::: Data for review

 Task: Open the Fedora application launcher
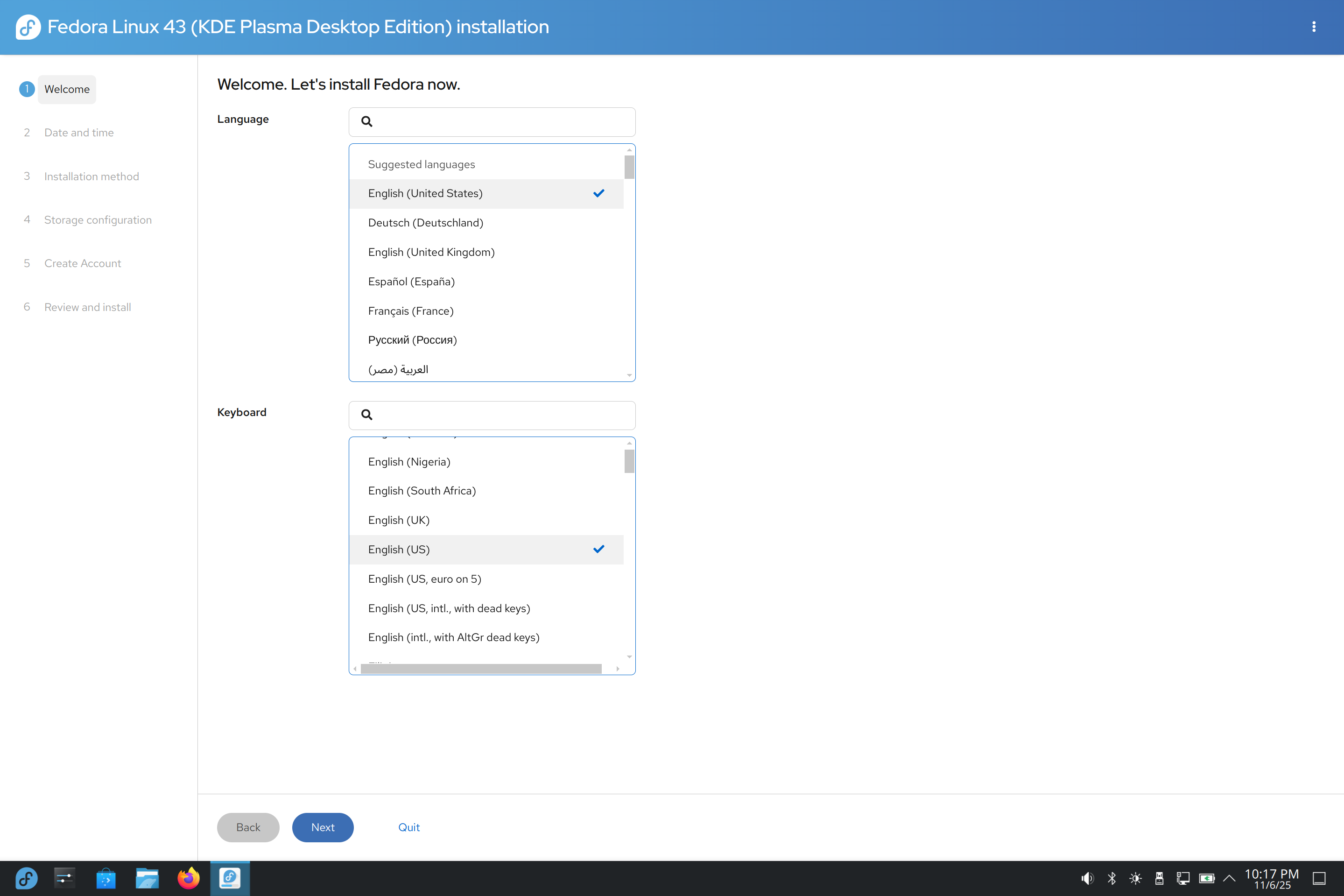[26, 878]
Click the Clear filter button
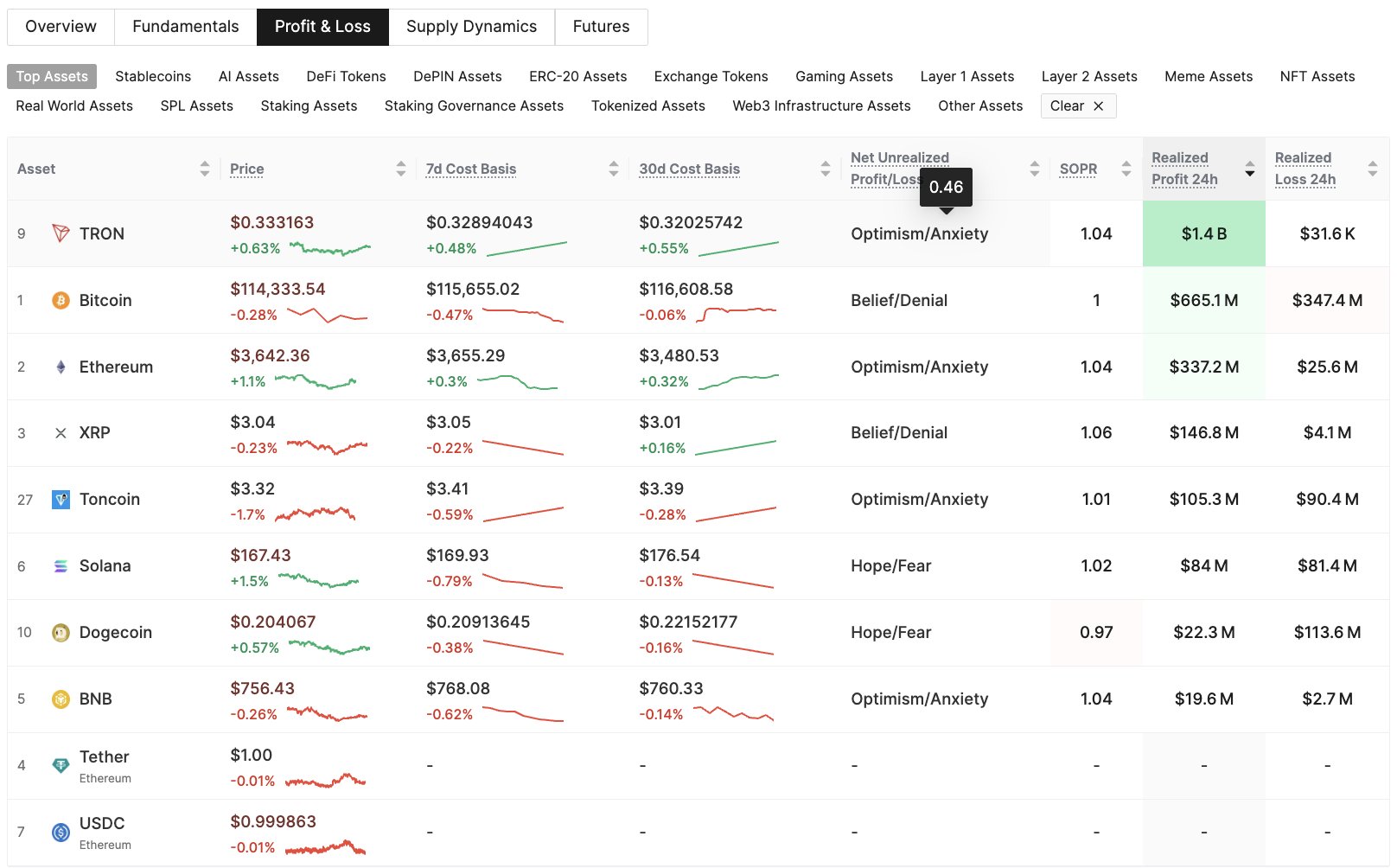Viewport: 1397px width, 868px height. tap(1077, 105)
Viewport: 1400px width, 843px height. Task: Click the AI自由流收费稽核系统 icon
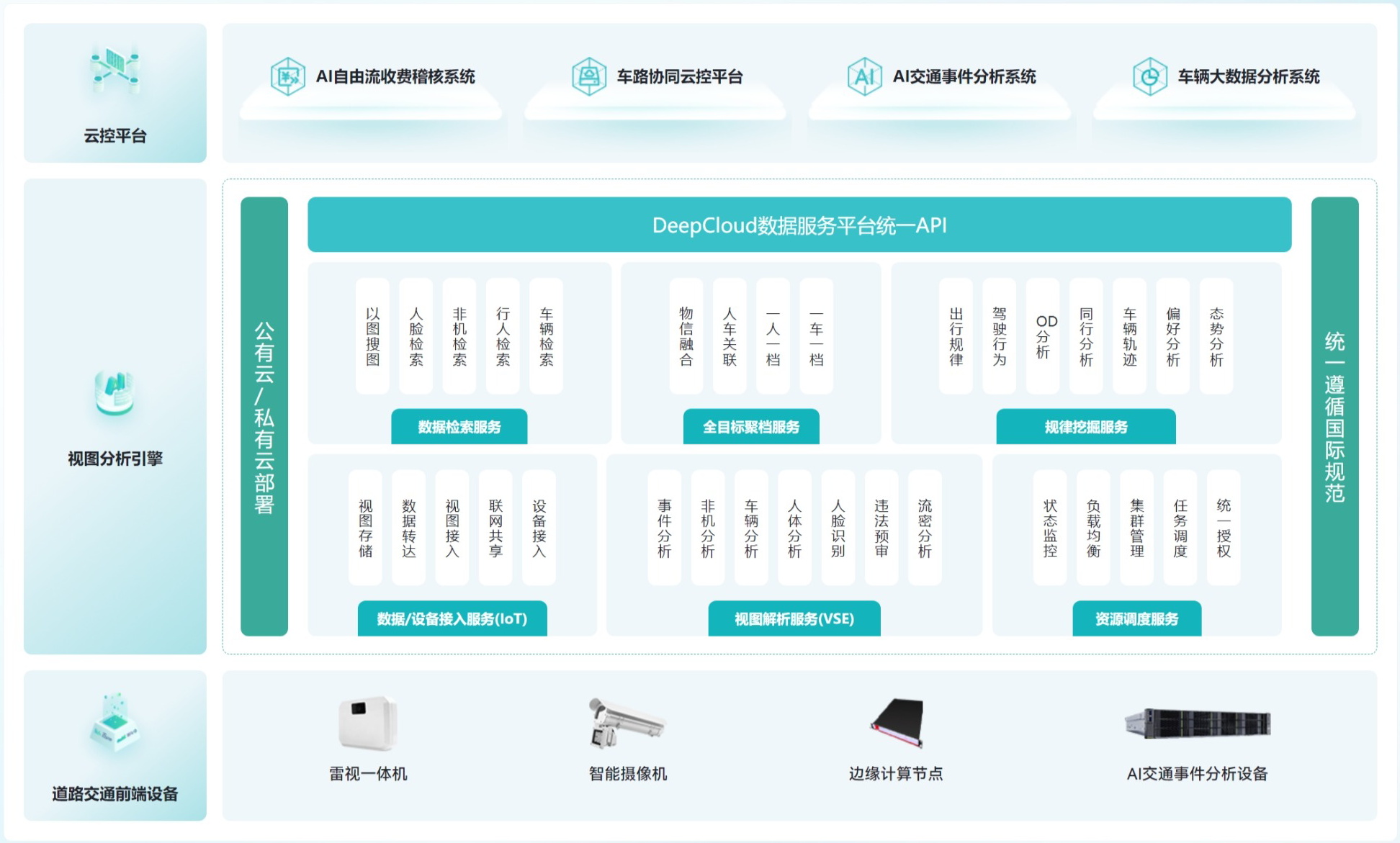tap(287, 76)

::::::

Exercise ::
Copy out the material above in full and exactly, but with no pictures.

Finished task ::
 Task: Open the Fedora application launcher
[26, 878]
Click the Clear filter button
Viewport: 1397px width, 868px height. tap(1077, 105)
Viewport: 1400px width, 843px height. Task: Click the AI自由流收费稽核系统 icon
tap(287, 76)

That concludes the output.